Supplied data
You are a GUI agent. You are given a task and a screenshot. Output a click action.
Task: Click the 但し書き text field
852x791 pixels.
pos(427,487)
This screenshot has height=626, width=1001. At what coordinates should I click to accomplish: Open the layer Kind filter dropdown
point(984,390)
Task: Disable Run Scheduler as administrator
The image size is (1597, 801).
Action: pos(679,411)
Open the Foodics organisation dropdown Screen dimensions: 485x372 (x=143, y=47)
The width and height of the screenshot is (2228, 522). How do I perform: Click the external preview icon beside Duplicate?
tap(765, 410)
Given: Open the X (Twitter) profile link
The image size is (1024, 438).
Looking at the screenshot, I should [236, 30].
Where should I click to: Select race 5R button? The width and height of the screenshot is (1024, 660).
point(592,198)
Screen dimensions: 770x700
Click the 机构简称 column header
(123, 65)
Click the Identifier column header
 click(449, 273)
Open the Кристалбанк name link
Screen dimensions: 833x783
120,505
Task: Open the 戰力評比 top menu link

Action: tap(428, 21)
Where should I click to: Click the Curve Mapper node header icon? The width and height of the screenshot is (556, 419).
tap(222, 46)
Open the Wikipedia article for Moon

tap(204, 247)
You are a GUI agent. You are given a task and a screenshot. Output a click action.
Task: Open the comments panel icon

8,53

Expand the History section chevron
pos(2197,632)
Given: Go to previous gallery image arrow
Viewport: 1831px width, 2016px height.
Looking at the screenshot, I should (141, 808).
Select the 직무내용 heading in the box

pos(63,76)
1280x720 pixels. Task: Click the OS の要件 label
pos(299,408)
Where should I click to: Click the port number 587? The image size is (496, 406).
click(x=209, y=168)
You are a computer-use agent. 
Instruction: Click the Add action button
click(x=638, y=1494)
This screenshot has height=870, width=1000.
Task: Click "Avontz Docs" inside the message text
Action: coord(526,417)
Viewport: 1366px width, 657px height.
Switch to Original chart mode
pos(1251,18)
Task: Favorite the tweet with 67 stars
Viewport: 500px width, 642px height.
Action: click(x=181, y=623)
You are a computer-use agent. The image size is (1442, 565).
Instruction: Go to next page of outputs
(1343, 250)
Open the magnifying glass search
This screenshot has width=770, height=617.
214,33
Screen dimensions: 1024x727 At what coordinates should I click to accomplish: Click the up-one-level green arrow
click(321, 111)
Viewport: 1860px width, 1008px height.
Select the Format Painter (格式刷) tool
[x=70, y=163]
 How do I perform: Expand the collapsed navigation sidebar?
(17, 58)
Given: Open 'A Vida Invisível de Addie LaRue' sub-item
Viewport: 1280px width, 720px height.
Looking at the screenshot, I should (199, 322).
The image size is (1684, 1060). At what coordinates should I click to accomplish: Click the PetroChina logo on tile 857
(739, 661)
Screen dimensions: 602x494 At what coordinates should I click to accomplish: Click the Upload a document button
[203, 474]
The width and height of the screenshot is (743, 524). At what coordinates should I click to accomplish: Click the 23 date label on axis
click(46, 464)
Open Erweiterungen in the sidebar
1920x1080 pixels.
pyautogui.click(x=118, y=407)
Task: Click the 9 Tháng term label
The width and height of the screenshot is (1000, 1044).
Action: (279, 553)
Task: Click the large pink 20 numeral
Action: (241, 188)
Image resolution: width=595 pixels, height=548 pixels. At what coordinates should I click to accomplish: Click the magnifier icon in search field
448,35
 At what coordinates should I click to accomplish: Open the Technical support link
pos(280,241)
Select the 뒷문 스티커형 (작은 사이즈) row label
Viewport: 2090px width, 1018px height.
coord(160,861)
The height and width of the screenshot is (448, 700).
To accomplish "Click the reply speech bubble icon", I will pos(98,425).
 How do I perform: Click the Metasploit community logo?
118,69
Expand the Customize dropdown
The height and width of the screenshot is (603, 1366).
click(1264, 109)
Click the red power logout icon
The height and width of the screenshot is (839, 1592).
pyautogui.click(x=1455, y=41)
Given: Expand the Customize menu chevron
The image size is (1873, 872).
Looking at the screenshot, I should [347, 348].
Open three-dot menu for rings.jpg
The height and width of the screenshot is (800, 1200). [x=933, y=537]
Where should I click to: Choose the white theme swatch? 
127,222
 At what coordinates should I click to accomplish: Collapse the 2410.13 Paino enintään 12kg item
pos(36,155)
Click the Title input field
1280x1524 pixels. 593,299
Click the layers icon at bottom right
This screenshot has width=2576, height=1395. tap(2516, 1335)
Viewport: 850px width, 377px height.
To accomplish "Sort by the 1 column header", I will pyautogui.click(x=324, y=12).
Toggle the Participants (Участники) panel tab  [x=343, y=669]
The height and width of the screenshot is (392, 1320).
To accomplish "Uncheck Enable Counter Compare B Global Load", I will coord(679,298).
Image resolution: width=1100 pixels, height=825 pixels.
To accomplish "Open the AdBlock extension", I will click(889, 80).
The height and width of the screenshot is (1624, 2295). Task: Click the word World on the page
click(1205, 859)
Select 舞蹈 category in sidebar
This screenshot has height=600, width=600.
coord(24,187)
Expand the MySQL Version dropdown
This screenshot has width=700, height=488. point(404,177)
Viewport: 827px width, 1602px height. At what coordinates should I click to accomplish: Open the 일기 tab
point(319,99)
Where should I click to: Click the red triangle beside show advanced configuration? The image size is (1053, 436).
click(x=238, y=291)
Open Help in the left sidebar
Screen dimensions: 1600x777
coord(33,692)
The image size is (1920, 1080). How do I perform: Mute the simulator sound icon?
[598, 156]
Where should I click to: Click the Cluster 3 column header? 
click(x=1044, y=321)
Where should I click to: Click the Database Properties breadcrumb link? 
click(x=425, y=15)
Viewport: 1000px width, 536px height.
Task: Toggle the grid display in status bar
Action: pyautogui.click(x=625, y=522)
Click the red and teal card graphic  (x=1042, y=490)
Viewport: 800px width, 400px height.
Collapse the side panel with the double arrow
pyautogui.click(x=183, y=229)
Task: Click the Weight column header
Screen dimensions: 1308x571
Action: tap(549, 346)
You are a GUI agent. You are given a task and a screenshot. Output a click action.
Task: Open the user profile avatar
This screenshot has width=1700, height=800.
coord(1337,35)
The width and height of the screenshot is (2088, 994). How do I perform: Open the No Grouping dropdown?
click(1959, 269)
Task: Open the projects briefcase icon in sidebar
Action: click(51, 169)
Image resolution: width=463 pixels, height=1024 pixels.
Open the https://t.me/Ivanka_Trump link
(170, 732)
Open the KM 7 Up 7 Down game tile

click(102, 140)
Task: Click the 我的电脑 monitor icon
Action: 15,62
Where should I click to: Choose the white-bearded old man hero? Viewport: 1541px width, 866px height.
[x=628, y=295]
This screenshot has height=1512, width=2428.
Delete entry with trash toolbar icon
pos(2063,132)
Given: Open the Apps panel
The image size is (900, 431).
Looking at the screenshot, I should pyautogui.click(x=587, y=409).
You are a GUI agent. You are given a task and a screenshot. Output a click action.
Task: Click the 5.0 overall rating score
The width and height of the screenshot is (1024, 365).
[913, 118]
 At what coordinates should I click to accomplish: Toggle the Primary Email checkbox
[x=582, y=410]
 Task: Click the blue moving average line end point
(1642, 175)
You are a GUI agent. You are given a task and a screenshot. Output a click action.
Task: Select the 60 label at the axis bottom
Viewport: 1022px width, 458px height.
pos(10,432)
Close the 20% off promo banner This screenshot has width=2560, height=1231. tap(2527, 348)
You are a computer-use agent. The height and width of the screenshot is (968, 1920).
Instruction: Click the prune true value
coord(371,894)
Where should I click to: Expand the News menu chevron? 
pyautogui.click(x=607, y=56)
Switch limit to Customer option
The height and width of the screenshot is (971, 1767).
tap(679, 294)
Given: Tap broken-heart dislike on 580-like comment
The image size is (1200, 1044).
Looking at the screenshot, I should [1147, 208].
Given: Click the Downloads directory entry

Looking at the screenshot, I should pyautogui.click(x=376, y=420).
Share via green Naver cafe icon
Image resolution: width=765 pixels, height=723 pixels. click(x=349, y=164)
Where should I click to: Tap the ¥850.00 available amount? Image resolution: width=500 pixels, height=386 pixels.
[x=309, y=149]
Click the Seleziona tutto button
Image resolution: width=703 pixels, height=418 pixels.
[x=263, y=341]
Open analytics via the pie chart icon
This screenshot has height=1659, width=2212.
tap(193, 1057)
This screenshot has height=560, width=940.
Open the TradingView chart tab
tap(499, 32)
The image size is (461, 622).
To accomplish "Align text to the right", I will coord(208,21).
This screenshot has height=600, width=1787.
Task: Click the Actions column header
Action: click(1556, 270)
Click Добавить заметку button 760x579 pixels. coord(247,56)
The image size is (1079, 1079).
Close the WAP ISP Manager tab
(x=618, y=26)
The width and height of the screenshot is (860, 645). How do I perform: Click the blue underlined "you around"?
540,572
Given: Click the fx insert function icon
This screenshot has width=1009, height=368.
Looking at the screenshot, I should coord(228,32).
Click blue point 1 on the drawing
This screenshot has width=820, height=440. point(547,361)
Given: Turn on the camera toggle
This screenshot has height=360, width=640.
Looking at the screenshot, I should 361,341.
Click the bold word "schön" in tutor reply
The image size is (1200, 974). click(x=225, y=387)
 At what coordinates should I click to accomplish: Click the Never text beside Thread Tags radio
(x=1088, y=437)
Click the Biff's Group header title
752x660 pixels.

To be done
Transcribe, without any change, every line of the records from the one containing "The image size is (461, 622)." down to the one containing "Looking at the screenshot, I should 361,341.", including both of those lines.

Full solution
The image size is (461, 622).
To accomplish "Align text to the right", I will coord(208,21).
This screenshot has height=600, width=1787.
Task: Click the Actions column header
Action: click(1556, 270)
Click Добавить заметку button 760x579 pixels. coord(247,56)
The image size is (1079, 1079).
Close the WAP ISP Manager tab
(x=618, y=26)
The width and height of the screenshot is (860, 645). How do I perform: Click the blue underlined "you around"?
540,572
Given: Click the fx insert function icon
This screenshot has width=1009, height=368.
Looking at the screenshot, I should coord(228,32).
Click blue point 1 on the drawing
This screenshot has width=820, height=440. point(547,361)
Given: Turn on the camera toggle
This screenshot has height=360, width=640.
Looking at the screenshot, I should 361,341.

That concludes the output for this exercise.